AI Summary • Published on Apr 26, 2026
Autonomous vehicles (AVs) frequently encounter challenges in complying with established traffic laws and regulations, a fundamental requirement for human drivers. Current data-driven AV models lack explicit mechanisms to encode traffic laws during training, leading to violations, incidents, and a lack of regulatory oversight. Existing approaches that translate legal provisions into formal logic are labor-intensive, difficult to scale, and costly to maintain as regulations evolve. While large language models (LLMs) offer a promising alternative for automated derivation of legal requirements, they often struggle with precision due to hallucinations or by missing applicable provisions without proper grounding in structured traffic scenarios. This highlights a critical need for a scalable and accurate method to integrate scenario-aware legal compliance into AV systems.
The authors propose a novel pipeline designed to derive scenario-specific driving requirements from traffic laws. This pipeline features two main components. Firstly, it enhances law-scenario matching and mitigates LLM hallucination by explicitly grounding both legal provisions and traffic scenarios within a unified, hierarchical traffic scenario taxonomy. This taxonomy integrates international standards such as OpenDRIVE, OpenSCENARIO, and ISO 34504. Through Taxonomy-Guided Anchoring (TGA), learnable soft prompts are attached to each taxonomy node, which encode hierarchical semantics and facilitate accurate scenario grounding for retrieving applicable legal provisions. Secondly, once the scenario is grounded, the pipeline translates the relevant legal provisions into actionable driving requirements using a structured Chain-of-Thought (CoT) reasoning process. These derived behavioral constraints are then integrated into the AV system to provide multi-scale guidance for strategic routing, tactical planning, and operational vehicle control, ensuring normative statutes are operationalized into precise real-world driving constraints.

Excerpted records:
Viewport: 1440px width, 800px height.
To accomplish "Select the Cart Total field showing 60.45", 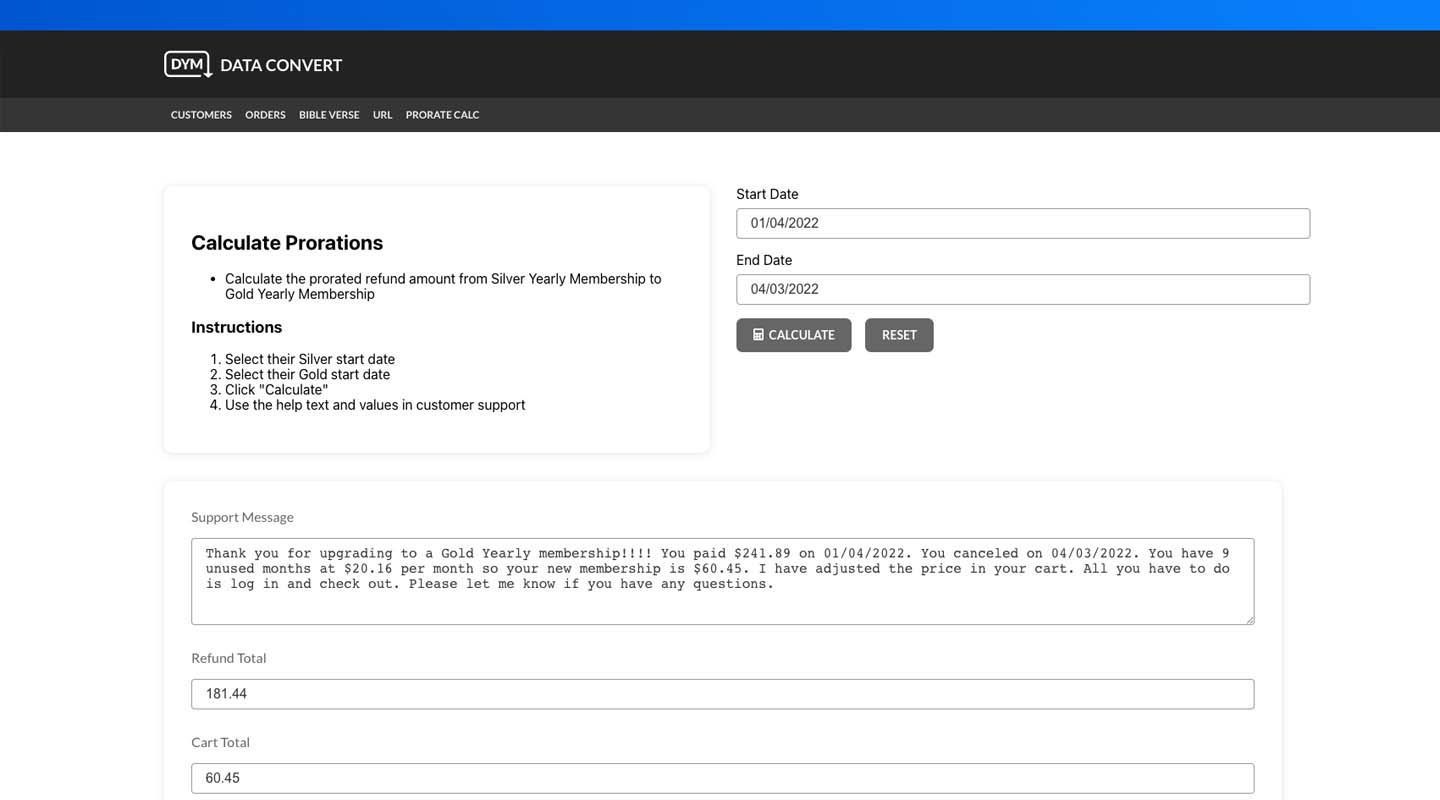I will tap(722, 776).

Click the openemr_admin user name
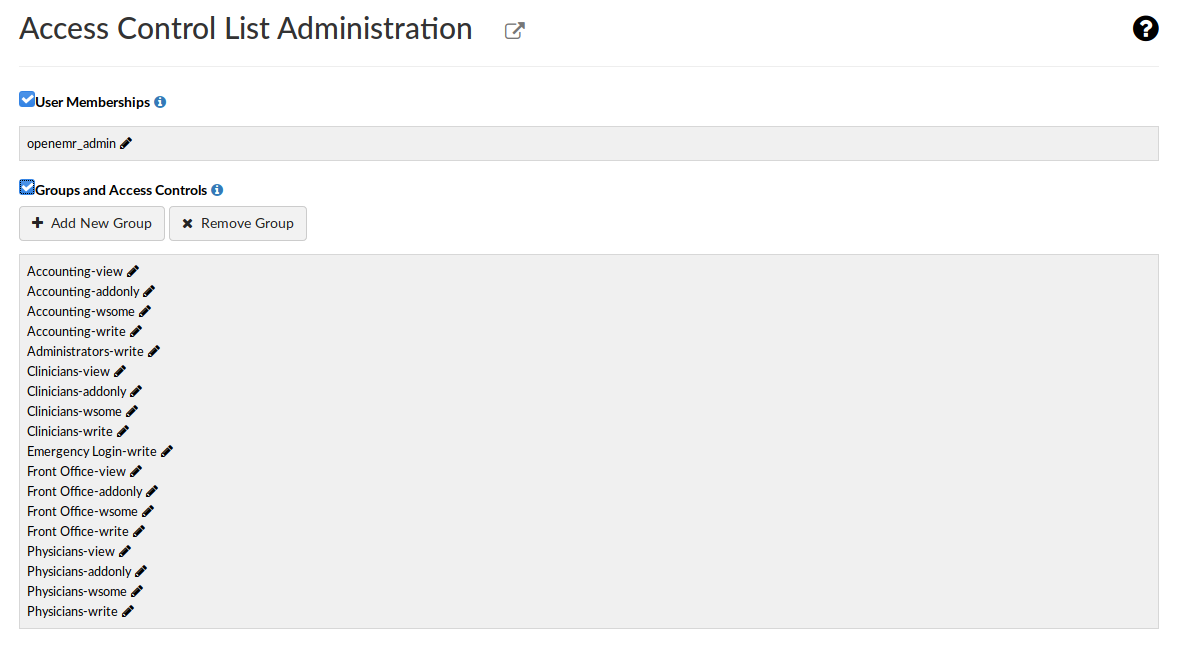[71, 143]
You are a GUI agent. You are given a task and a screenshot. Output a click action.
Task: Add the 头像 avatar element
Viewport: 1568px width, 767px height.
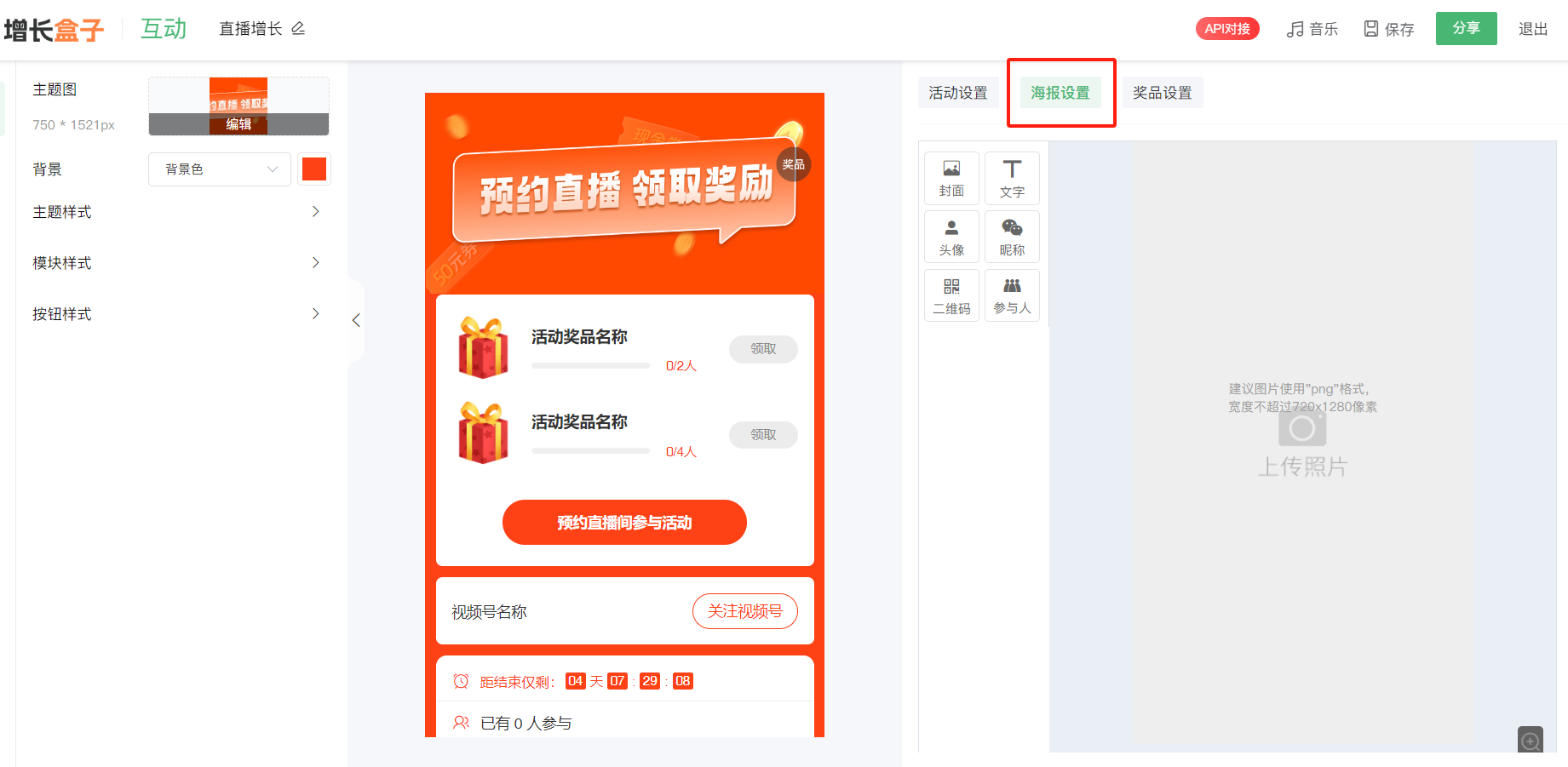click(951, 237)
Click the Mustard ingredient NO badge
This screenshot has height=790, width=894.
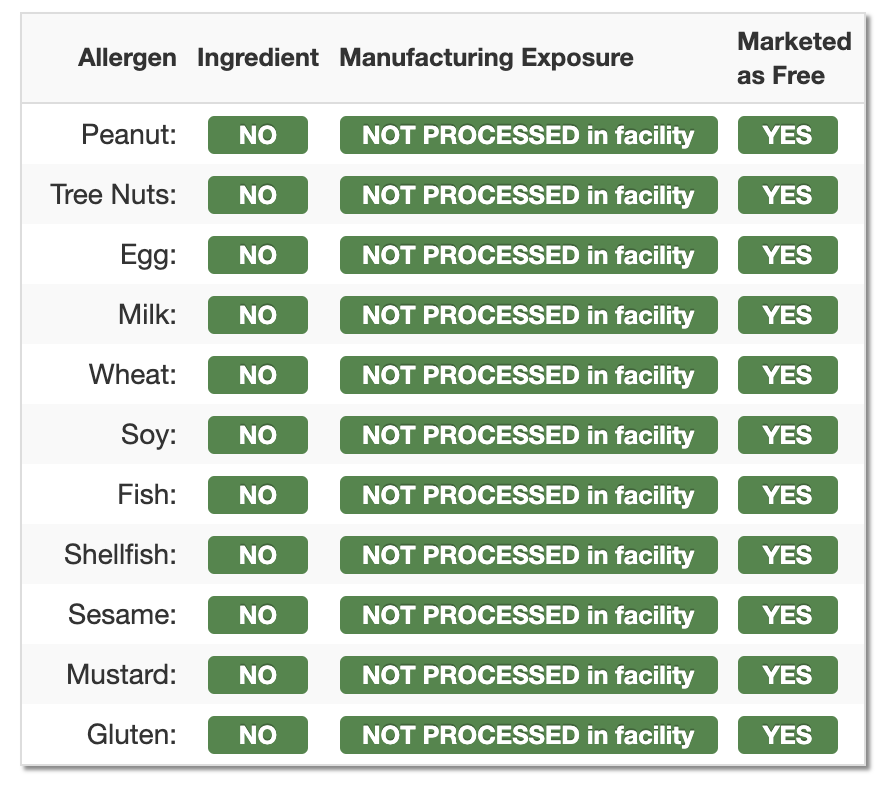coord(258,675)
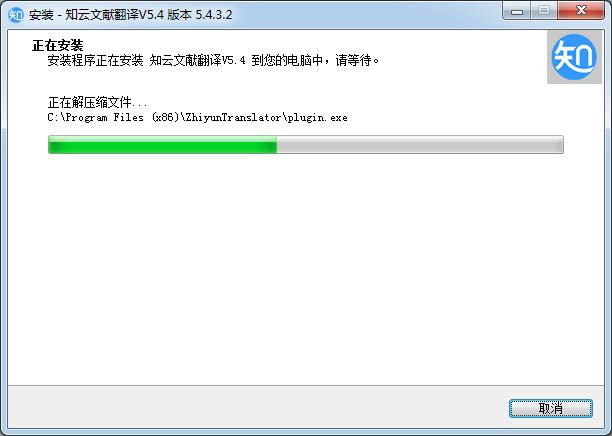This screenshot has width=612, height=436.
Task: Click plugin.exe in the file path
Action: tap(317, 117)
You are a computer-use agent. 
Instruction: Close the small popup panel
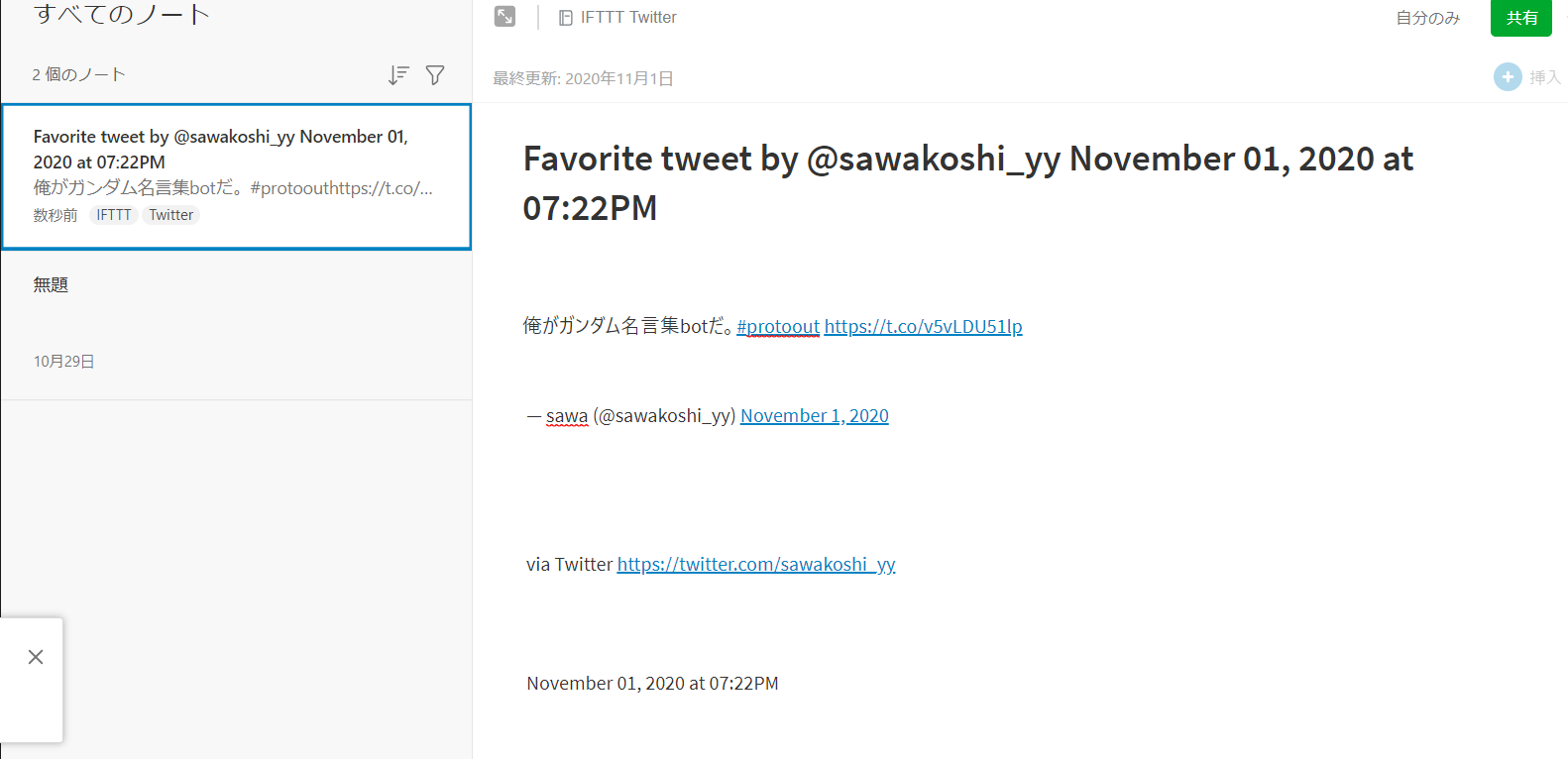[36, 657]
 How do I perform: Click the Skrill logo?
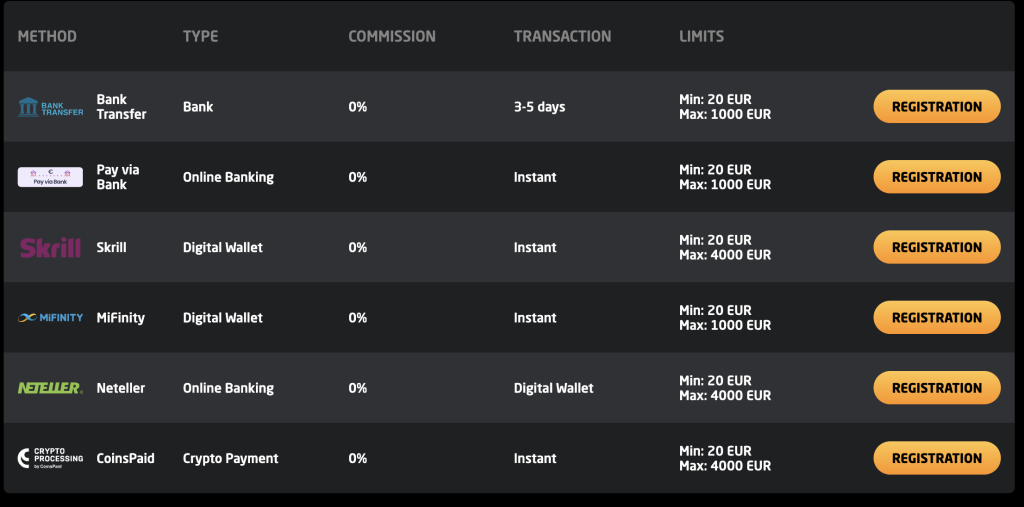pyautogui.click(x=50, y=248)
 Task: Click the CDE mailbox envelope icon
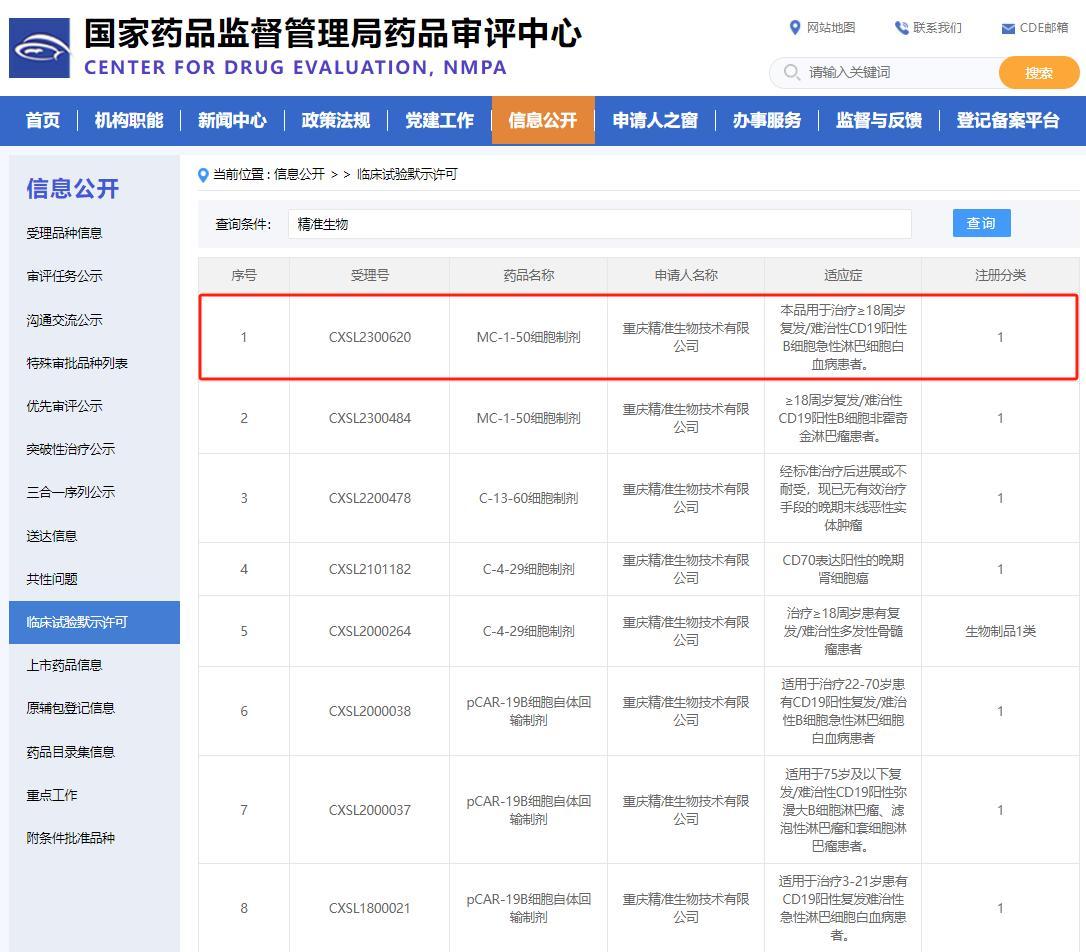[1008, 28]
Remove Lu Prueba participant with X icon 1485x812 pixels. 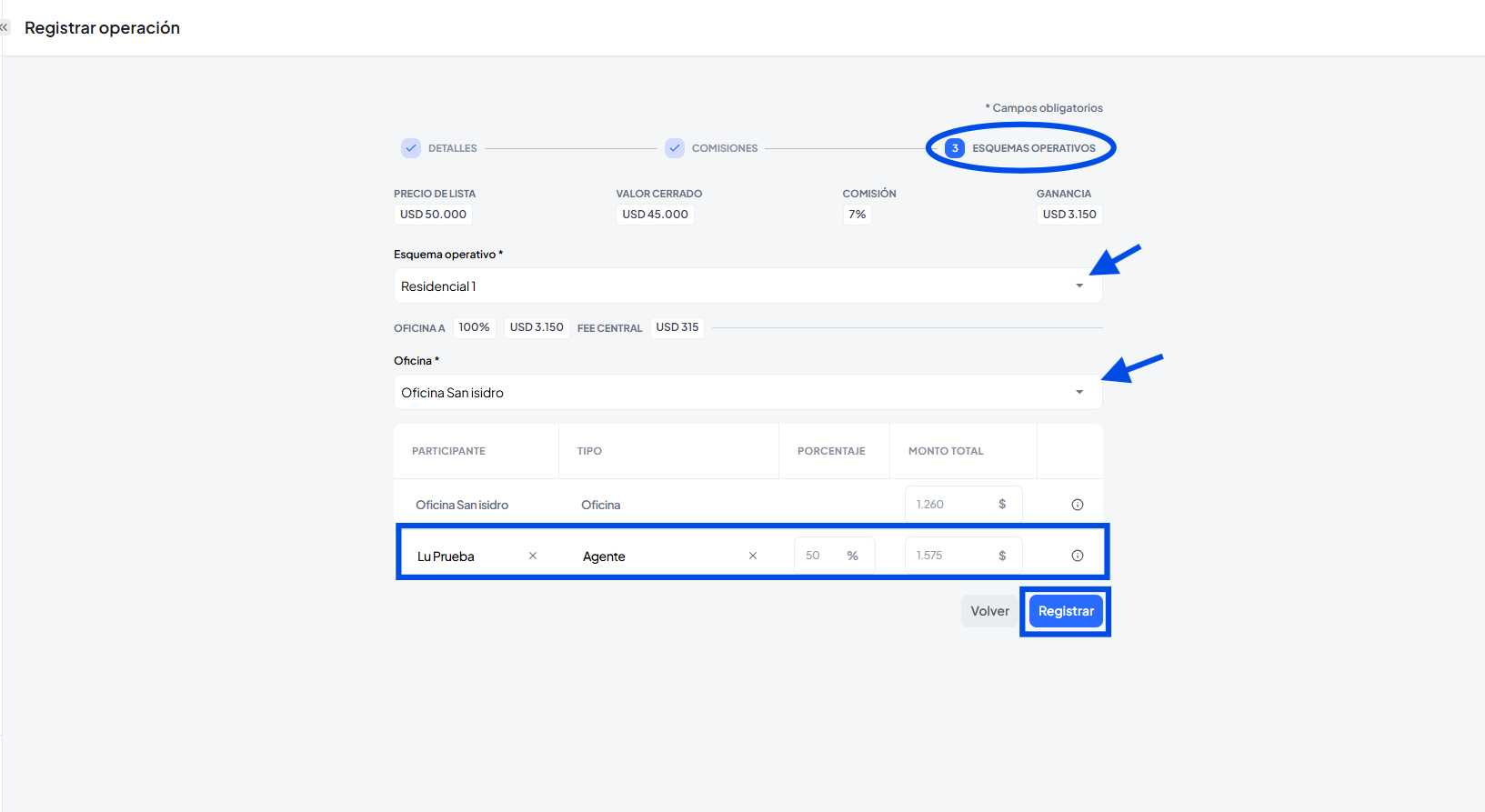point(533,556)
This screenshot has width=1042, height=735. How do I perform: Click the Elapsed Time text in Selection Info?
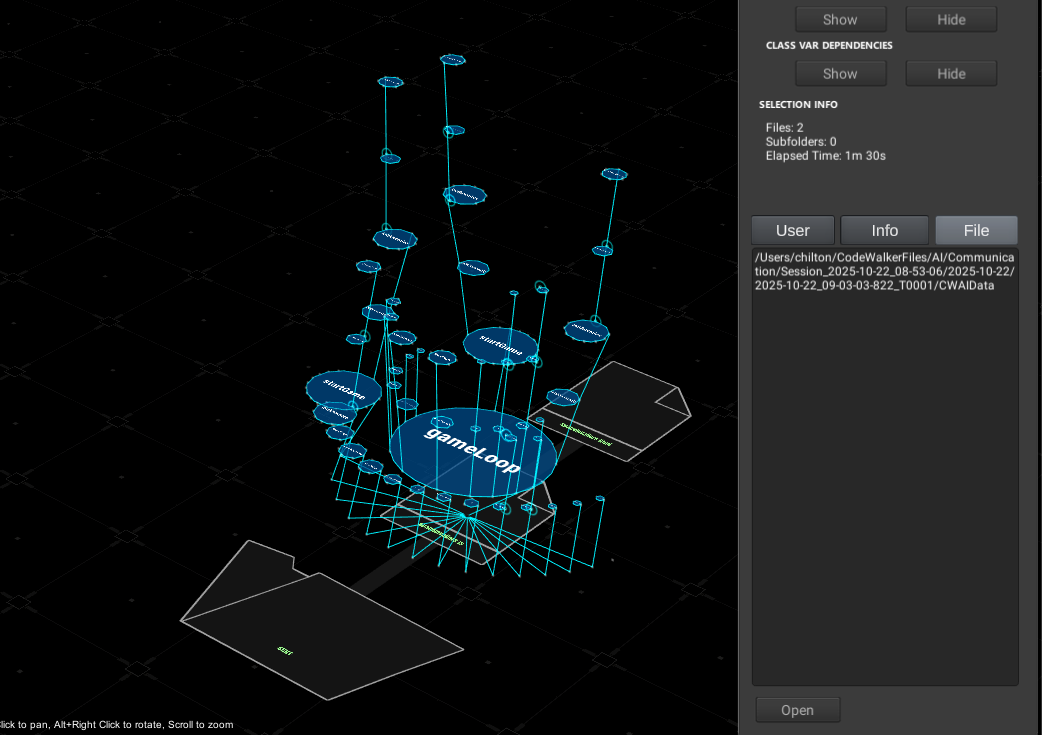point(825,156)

Work order:
Please reproduce the AI summary on autonomous vehicles and traffic laws from above, word for word and in full.

Response area:
AI Summary • Published on Apr 26, 2026
Autonomous vehicles (AVs) frequently encounter challenges in complying with established traffic laws and regulations, a fundamental requirement for human drivers. Current data-driven AV models lack explicit mechanisms to encode traffic laws during training, leading to violations, incidents, and a lack of regulatory oversight. Existing approaches that translate legal provisions into formal logic are labor-intensive, difficult to scale, and costly to maintain as regulations evolve. While large language models (LLMs) offer a promising alternative for automated derivation of legal requirements, they often struggle with precision due to hallucinations or by missing applicable provisions without proper grounding in structured traffic scenarios. This highlights a critical need for a scalable and accurate method to integrate scenario-aware legal compliance into AV systems.
The authors propose a novel pipeline designed to derive scenario-specific driving requirements from traffic laws. This pipeline features two main components. Firstly, it enhances law-scenario matching and mitigates LLM hallucination by explicitly grounding both legal provisions and traffic scenarios within a unified, hierarchical traffic scenario taxonomy. This taxonomy integrates international standards such as OpenDRIVE, OpenSCENARIO, and ISO 34504. Through Taxonomy-Guided Anchoring (TGA), learnable soft prompts are attached to each taxonomy node, which encode hierarchical semantics and facilitate accurate scenario grounding for retrieving applicable legal provisions. Secondly, once the scenario is grounded, the pipeline translates the relevant legal provisions into actionable driving requirements using a structured Chain-of-Thought (CoT) reasoning process. These derived behavioral constraints are then integrated into the AV system to provide multi-scale guidance for strategic routing, tactical planning, and operational vehicle control, ensuring normative statutes are operationalized into precise real-world driving constraints.